Monday, July 13, 2015

Is it possible for home to be a person and not a place?

Looking at the date of the last post on this blog, it has been almost a year. It has been a year of frustration and disappointment as our life has turned upside down. Now, we are at the end of our chances for things to turn around. The bank account is less than empty and there is NO money to pay next months rent. 


18 Pride goeth before destruction, and an haughty spirit before a fall.
19 Better it is to be of an humble spirit with the lowly, than to divide the spoil with the proud. Proverbs 16:18-19



We are at the end of our rope and the end of our hope. The idea of pride, has long since stopped being part of this equation. 

The question is, can we do this:

Convert Small Utility Trailer into Small Camper

or did we already miss our window of opportunity?

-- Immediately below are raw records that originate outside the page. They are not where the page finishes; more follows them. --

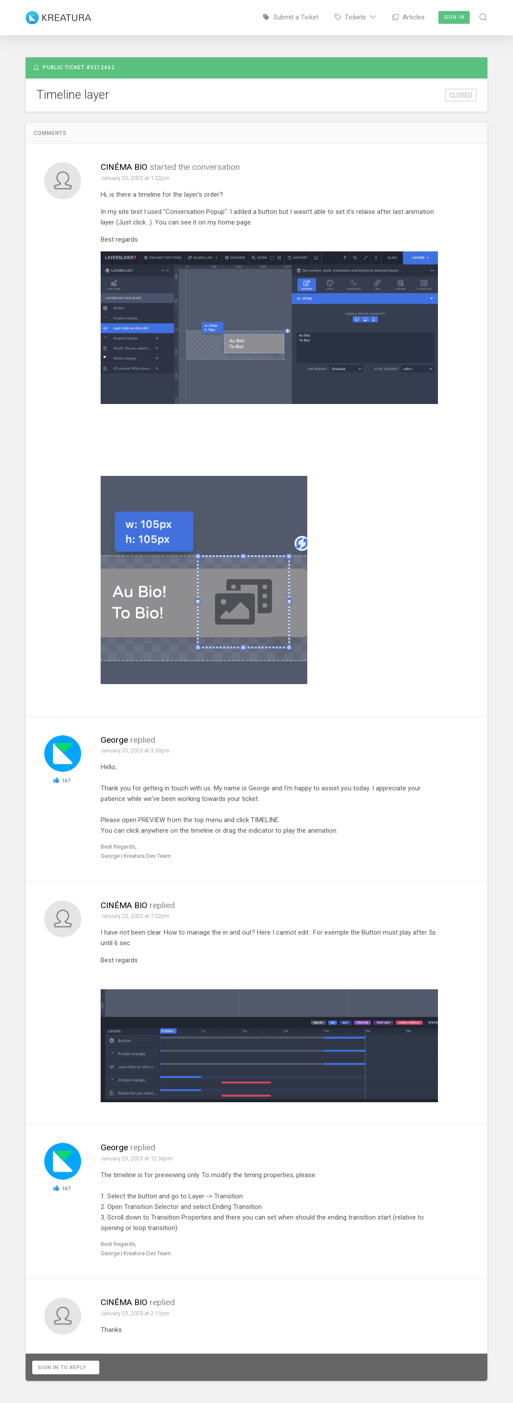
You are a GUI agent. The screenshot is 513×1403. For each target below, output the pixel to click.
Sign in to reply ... (66, 1367)
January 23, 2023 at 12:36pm (137, 1158)
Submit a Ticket (290, 17)
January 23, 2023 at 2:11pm (135, 1313)
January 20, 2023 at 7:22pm (135, 916)
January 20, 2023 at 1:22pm (135, 178)
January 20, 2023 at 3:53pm (135, 750)
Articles (408, 17)
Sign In (454, 17)
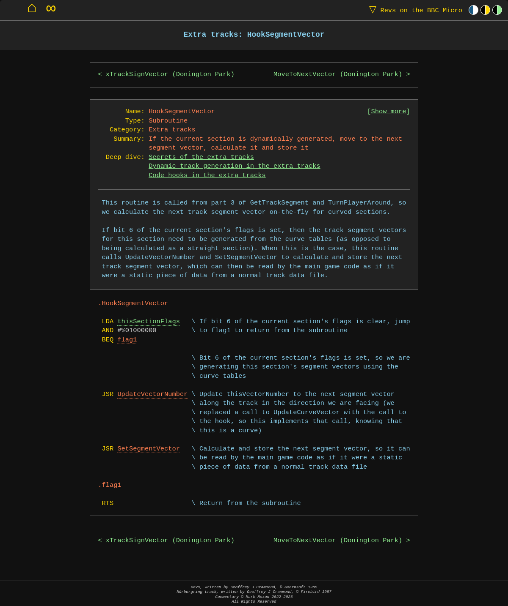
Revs (413, 9)
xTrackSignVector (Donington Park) (170, 74)
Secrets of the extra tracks (201, 157)
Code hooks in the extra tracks (207, 175)
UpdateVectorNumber (152, 394)
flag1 (127, 340)
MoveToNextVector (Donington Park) (337, 74)
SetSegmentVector (148, 449)
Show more (388, 111)
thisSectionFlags (148, 321)
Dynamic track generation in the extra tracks (234, 166)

And yes, moving a family of four into a 6 x 12 utility trailer is the good option, because the other doesn't have any roof or doors, at all.

 

I have spent the past few days trying to scan more of my old photos onto my computer so I don't lose them, but I just can't do it. I can't look back at all those memories, smiles and happy times, knowing where they are leading. Yet, I know that if I don't get them scanned in, I will lose them forever, because we will have no room to store them.

Much like what do I do with the furniture, knick knacks and possessions of a lifetime? Do I just leave them here, when we get forced out, or do I try to save them? 

Do we rent a locker, spending money we can't afford, hoping things may turn around? 

Hope has failed us, again and again and again.

And praying, yes, I have prayed and prayed and prayed. BUT...I have a very hard time with that. 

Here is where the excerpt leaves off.